Strange REPLACE behavior

  • Could someone explain to me why the following returns a double quote as the result?

    Notice that the dollar value is in double quotation marks, declared as a varchar. I just find the result here to be somewhat confusing. Yes, I know I did it in the wrong order compared to what I intended to do...

    declare @r varchar(255)

    select @r = '"$5,176,641.00"'

    select @r = replace('"','',@r)

    select @r

  • I think you answered your own question. The incorrect order of the REPLACE function parameters is the problem. You should run it like this instead:

    select @r = replace(@r,'"','')

    _________________________________
    seth delconte
    http://sqlkeys.com

  • oh I know I am getting the wrong result. I messed that part up (since corrected in the ad-hoc code this was from).
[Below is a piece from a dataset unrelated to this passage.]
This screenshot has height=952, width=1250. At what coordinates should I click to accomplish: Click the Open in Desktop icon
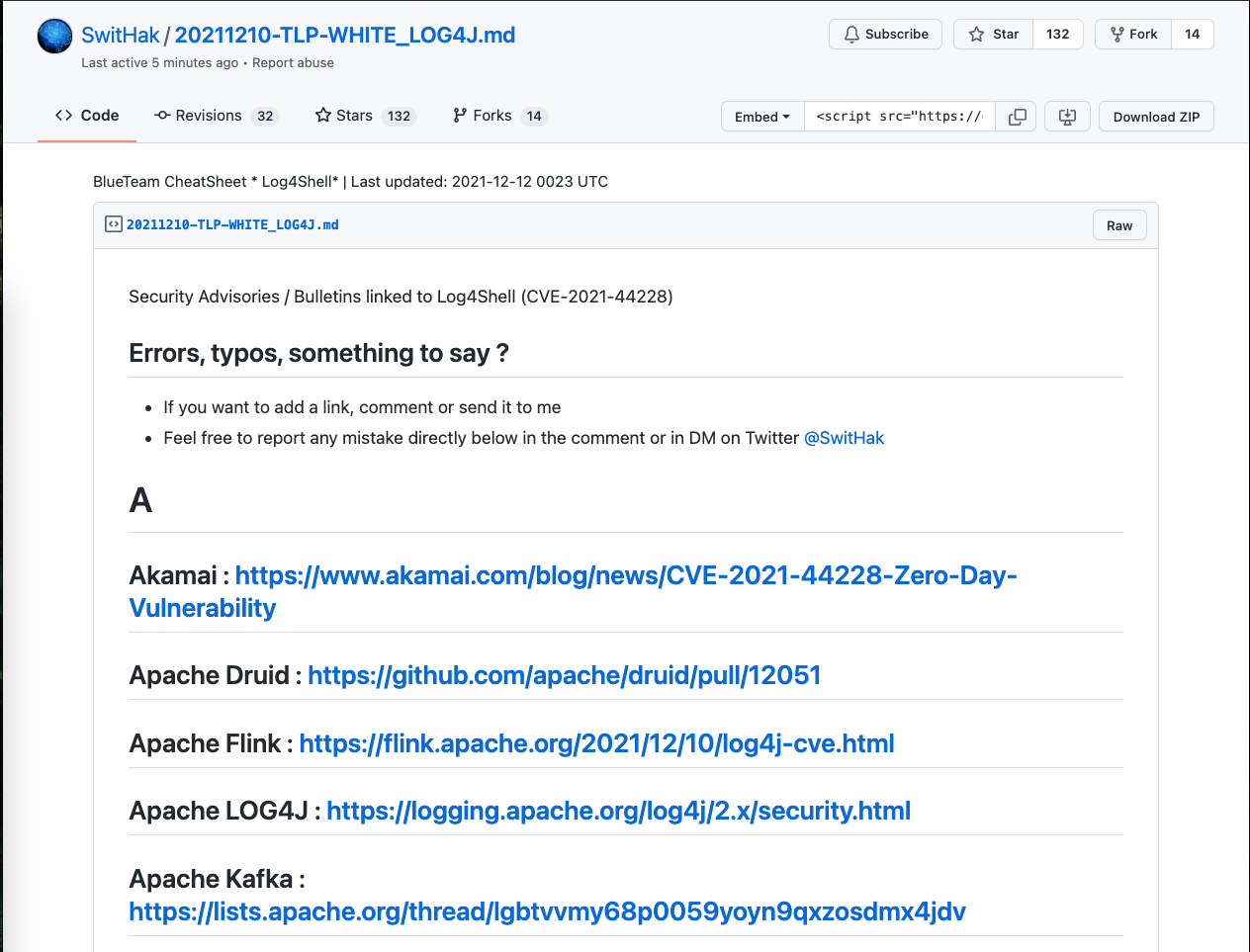click(1067, 117)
What I do not understand is why the result set is a double quote even in my wrong code.

  • That's because in this syntax:

    declare @r varchar(255)

    select @r = '"$5,176,641.00"'

    select @r = replace('"','',@r)

    select @r

    you are using a double-quote as the string expression, and trying to replace every instance of '' (nothing) with the string "$5,176,641.00". There are no any instances of nothing (empty string), so the string expression remains unchanged (the double-quote that you started with). Does that make sense?

    _________________________________
    seth delconte
    http://sqlkeys.com

  • Perfectly! I knew I was just missing one little detail in my thinking! Thanks.

Viewing 5 posts - 1 through 4 (of 4 total)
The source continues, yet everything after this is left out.